This example focuses on the basic pattern: retrieve memory with mem0_client.search before the Responses API call, pass that memory as a system message, then store the interaction with mem0_client.add. In production, the extraction and storage steps can be more selective, but the integration shape stays similar.

Extracting memory-worthy facts with the Responses API

Storing every input and output unfiltered is simple yet inefficient at scale. It produces noisy memory, raises storage costs, and can increase retrieval time. A more precise pattern uses the model itself to decide what should become memory.

One practical approach is to call the Responses API again after the main response with a small prompt that asks the model to extract durable facts or preferences, then store only that structured output.

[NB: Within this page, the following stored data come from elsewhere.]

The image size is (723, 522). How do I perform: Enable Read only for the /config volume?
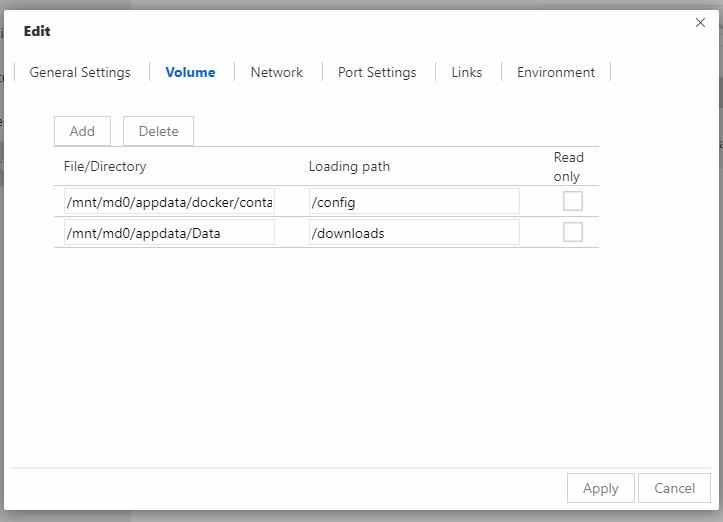(572, 201)
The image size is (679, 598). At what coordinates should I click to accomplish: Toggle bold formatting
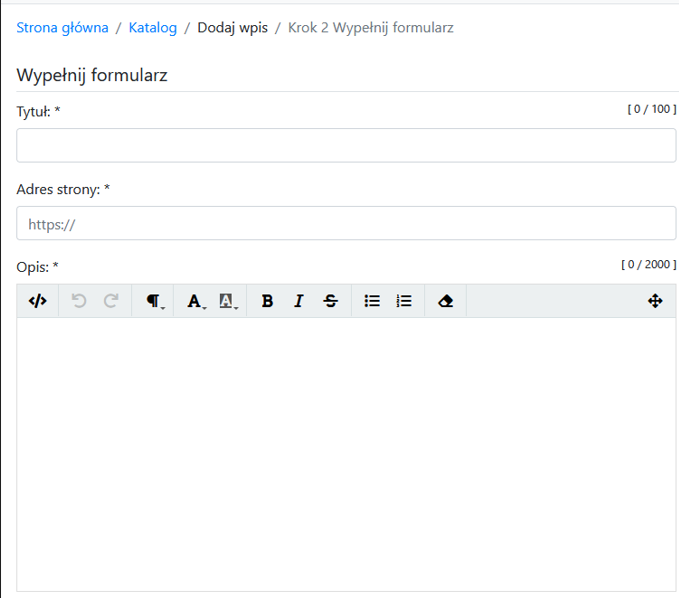click(267, 301)
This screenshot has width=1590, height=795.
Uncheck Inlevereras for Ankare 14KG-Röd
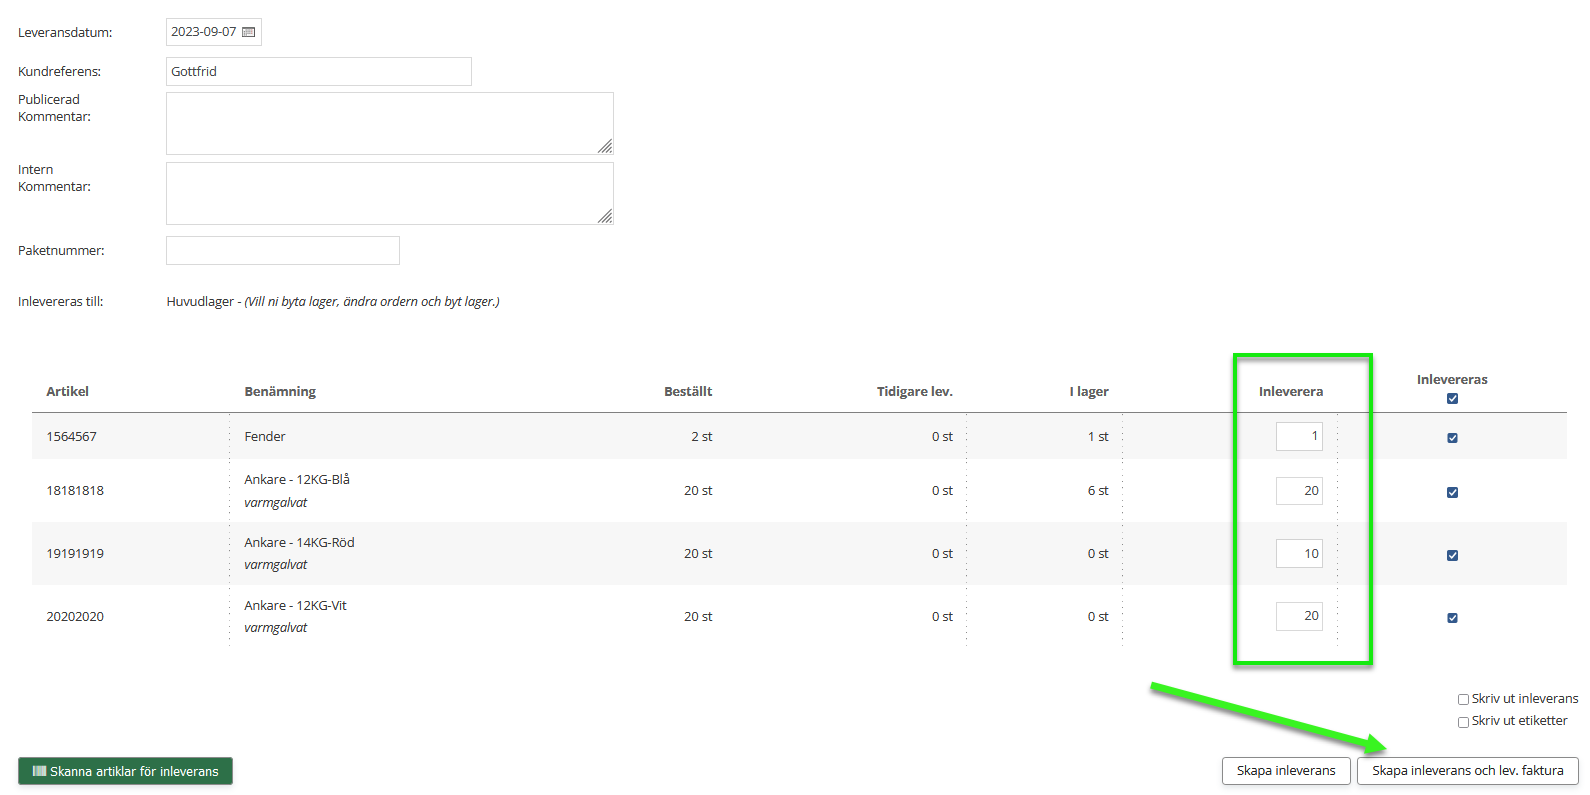coord(1452,555)
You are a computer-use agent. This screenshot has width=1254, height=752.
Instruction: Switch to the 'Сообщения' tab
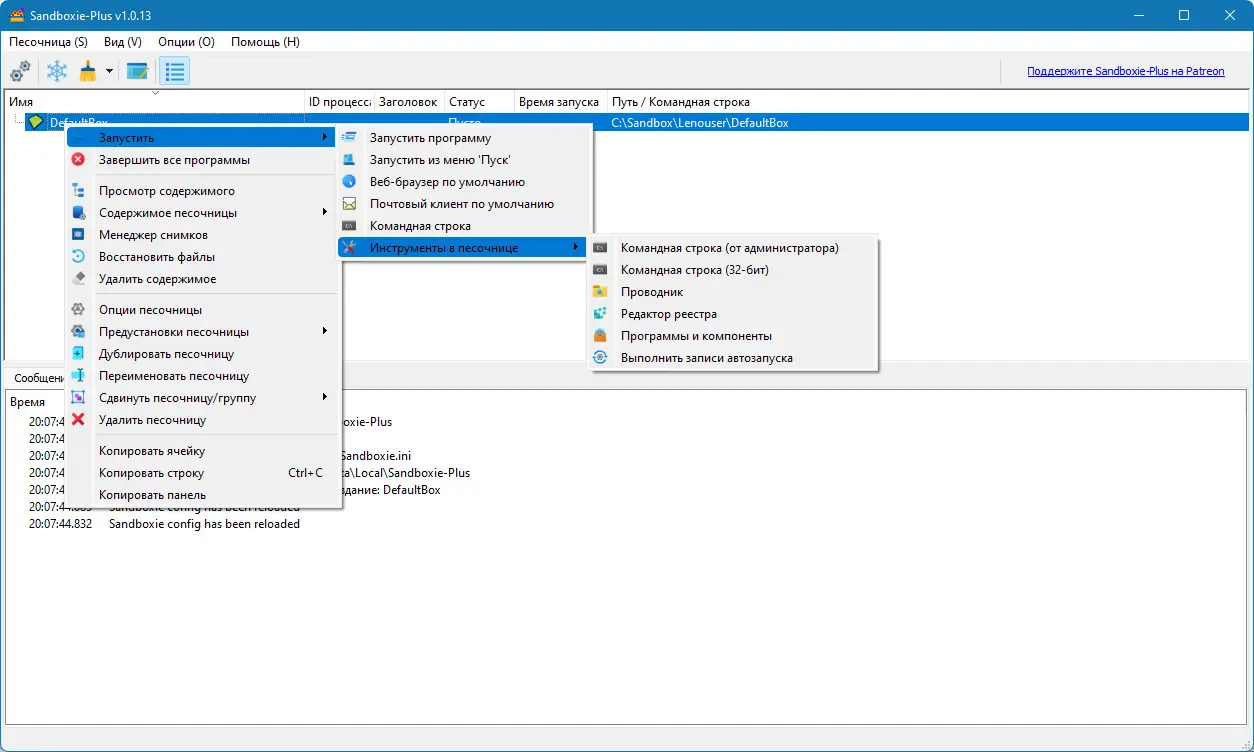click(x=37, y=377)
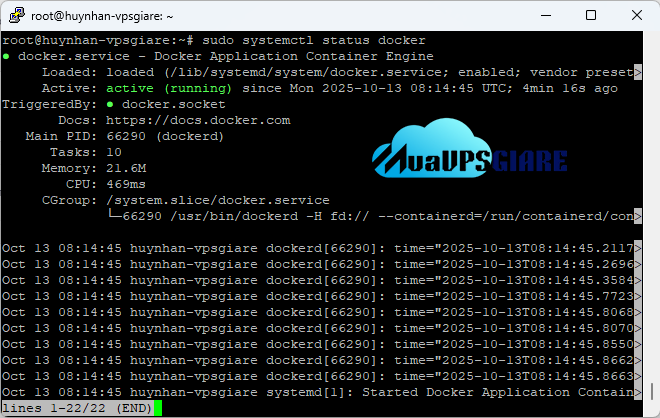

The Responses API supports Structured Outputs through text_format, and the SDK's parse helper returns the typed result on output_parsed.

from pydantic import BaseModel

class MemoryFacts(BaseModel):
    facts: List[str]

def extract_memory_facts(conversation_snippet: str) -> List[str]:
    """Use the Responses API to extract durable facts or preferences worth storing."""
    response = openai_client.responses.parse(
        model="gpt-5.5",
        input=[
            {
                "role": "system",
                "content": (
                    "From the user-assistant exchange, extract only long-term "
                    "preferences or stable facts about the user. Return each as a "
                    "short sentence. If there is nothing worth storing, return an "
                    "empty list."
                ),
            },
            {"role": "user", "content": conversation_snippet},
        ],
        text_format=MemoryFacts,
    )
    parsed = response.output_parsed
    return parsed.facts if parsed else []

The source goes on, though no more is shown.